───── DATASET ROWS

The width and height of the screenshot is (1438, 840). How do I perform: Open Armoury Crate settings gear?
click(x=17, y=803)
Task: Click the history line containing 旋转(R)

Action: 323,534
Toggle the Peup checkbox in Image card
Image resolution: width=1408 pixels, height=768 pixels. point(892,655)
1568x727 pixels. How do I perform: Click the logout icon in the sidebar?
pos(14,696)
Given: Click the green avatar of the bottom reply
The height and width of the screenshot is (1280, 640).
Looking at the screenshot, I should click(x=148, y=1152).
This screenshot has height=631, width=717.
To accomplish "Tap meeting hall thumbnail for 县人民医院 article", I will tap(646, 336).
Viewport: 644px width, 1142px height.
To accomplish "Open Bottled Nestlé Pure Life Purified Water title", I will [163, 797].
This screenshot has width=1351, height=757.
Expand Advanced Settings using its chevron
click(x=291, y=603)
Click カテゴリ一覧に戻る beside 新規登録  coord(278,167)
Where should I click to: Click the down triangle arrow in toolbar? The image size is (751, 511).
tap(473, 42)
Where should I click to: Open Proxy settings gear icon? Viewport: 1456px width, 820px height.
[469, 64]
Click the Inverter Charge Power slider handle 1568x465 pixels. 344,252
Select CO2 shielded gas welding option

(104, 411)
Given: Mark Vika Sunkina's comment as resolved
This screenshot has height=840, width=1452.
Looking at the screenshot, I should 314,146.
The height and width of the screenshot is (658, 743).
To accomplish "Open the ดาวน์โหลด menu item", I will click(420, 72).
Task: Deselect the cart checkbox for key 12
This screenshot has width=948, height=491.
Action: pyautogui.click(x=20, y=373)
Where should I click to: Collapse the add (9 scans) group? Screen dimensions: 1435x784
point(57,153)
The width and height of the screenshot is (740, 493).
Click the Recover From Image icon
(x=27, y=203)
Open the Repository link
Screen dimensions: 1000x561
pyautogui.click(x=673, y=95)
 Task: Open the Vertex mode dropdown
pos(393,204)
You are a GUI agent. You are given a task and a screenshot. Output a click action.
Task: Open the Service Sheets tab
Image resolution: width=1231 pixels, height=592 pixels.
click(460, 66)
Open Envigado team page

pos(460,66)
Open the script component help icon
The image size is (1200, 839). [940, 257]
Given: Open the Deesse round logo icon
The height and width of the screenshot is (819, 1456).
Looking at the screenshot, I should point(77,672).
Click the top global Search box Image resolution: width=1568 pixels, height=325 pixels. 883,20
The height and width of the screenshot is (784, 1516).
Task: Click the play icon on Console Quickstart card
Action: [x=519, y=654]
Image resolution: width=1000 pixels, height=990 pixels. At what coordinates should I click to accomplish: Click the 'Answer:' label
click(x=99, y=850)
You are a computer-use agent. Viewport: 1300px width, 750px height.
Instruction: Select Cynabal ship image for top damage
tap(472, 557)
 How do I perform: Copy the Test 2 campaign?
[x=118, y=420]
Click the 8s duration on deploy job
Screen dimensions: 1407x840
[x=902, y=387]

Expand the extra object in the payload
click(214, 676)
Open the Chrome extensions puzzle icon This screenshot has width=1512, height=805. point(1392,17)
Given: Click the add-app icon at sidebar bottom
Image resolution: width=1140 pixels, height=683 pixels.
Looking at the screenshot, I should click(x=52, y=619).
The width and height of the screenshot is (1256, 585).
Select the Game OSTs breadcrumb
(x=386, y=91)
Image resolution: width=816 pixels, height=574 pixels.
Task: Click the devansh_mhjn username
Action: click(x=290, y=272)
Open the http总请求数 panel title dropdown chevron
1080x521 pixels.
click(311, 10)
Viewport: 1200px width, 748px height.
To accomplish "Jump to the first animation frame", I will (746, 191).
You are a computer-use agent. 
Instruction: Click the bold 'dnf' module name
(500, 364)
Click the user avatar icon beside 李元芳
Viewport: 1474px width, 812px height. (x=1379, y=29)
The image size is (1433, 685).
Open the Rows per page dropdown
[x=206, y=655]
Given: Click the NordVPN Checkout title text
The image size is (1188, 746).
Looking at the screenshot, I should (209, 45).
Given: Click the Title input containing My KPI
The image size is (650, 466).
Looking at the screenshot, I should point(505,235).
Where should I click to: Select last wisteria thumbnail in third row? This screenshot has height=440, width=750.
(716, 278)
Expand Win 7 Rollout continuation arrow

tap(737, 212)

──────────

- [YOUR INSTRUCTIONS]:
Transcribe all of the lines above word for word.

- [SOLUTION TO THE PROBLEM]:
The width and height of the screenshot is (1438, 840). How do I perform: Open Armoury Crate settings gear?
click(x=17, y=803)
Task: Click the history line containing 旋转(R)

Action: 323,534
Toggle the Peup checkbox in Image card
Image resolution: width=1408 pixels, height=768 pixels. point(892,655)
1568x727 pixels. How do I perform: Click the logout icon in the sidebar?
pos(14,696)
Given: Click the green avatar of the bottom reply
The height and width of the screenshot is (1280, 640).
Looking at the screenshot, I should click(x=148, y=1152).
This screenshot has height=631, width=717.
To accomplish "Tap meeting hall thumbnail for 县人民医院 article", I will tap(646, 336).
Viewport: 644px width, 1142px height.
To accomplish "Open Bottled Nestlé Pure Life Purified Water title", I will [163, 797].
This screenshot has width=1351, height=757.
Expand Advanced Settings using its chevron
click(x=291, y=603)
Click カテゴリ一覧に戻る beside 新規登録  coord(278,167)
Where should I click to: Click the down triangle arrow in toolbar? The image size is (751, 511).
tap(473, 42)
Where should I click to: Open Proxy settings gear icon? Viewport: 1456px width, 820px height.
[469, 64]
Click the Inverter Charge Power slider handle 1568x465 pixels. 344,252
Select CO2 shielded gas welding option

(104, 411)
Given: Mark Vika Sunkina's comment as resolved
This screenshot has height=840, width=1452.
Looking at the screenshot, I should 314,146.
The height and width of the screenshot is (658, 743).
To accomplish "Open the ดาวน์โหลด menu item", I will click(420, 72).
Task: Deselect the cart checkbox for key 12
This screenshot has width=948, height=491.
Action: pyautogui.click(x=20, y=373)
Where should I click to: Collapse the add (9 scans) group? Screen dimensions: 1435x784
point(57,153)
The width and height of the screenshot is (740, 493).
Click the Recover From Image icon
(x=27, y=203)
Open the Repository link
Screen dimensions: 1000x561
pyautogui.click(x=673, y=95)
 Task: Open the Vertex mode dropdown
pos(393,204)
You are a GUI agent. You are given a task and a screenshot. Output a click action.
Task: Open the Service Sheets tab
Image resolution: width=1231 pixels, height=592 pixels.
click(460, 66)
Open Envigado team page

pos(460,66)
Open the script component help icon
The image size is (1200, 839). [940, 257]
Given: Open the Deesse round logo icon
The height and width of the screenshot is (819, 1456).
Looking at the screenshot, I should point(77,672).
Click the top global Search box Image resolution: width=1568 pixels, height=325 pixels. 883,20
The height and width of the screenshot is (784, 1516).
Task: Click the play icon on Console Quickstart card
Action: [x=519, y=654]
Image resolution: width=1000 pixels, height=990 pixels. At what coordinates should I click to accomplish: Click the 'Answer:' label
click(x=99, y=850)
You are a computer-use agent. Viewport: 1300px width, 750px height.
Instruction: Select Cynabal ship image for top damage
tap(472, 557)
 How do I perform: Copy the Test 2 campaign?
[x=118, y=420]
Click the 8s duration on deploy job
Screen dimensions: 1407x840
[x=902, y=387]

Expand the extra object in the payload
click(214, 676)
Open the Chrome extensions puzzle icon This screenshot has width=1512, height=805. point(1392,17)
Given: Click the add-app icon at sidebar bottom
Image resolution: width=1140 pixels, height=683 pixels.
Looking at the screenshot, I should click(x=52, y=619).
The width and height of the screenshot is (1256, 585).
Select the Game OSTs breadcrumb
(x=386, y=91)
Image resolution: width=816 pixels, height=574 pixels.
Task: Click the devansh_mhjn username
Action: click(x=290, y=272)
Open the http总请求数 panel title dropdown chevron
1080x521 pixels.
click(311, 10)
Viewport: 1200px width, 748px height.
To accomplish "Jump to the first animation frame", I will (746, 191).
You are a computer-use agent. 
Instruction: Click the bold 'dnf' module name
(500, 364)
Click the user avatar icon beside 李元芳
Viewport: 1474px width, 812px height. (x=1379, y=29)
The image size is (1433, 685).
Open the Rows per page dropdown
[x=206, y=655]
Given: Click the NordVPN Checkout title text
The image size is (1188, 746).
Looking at the screenshot, I should (209, 45).
Given: Click the Title input containing My KPI
The image size is (650, 466).
Looking at the screenshot, I should point(505,235).
Where should I click to: Select last wisteria thumbnail in third row? This screenshot has height=440, width=750.
(716, 278)
Expand Win 7 Rollout continuation arrow

tap(737, 212)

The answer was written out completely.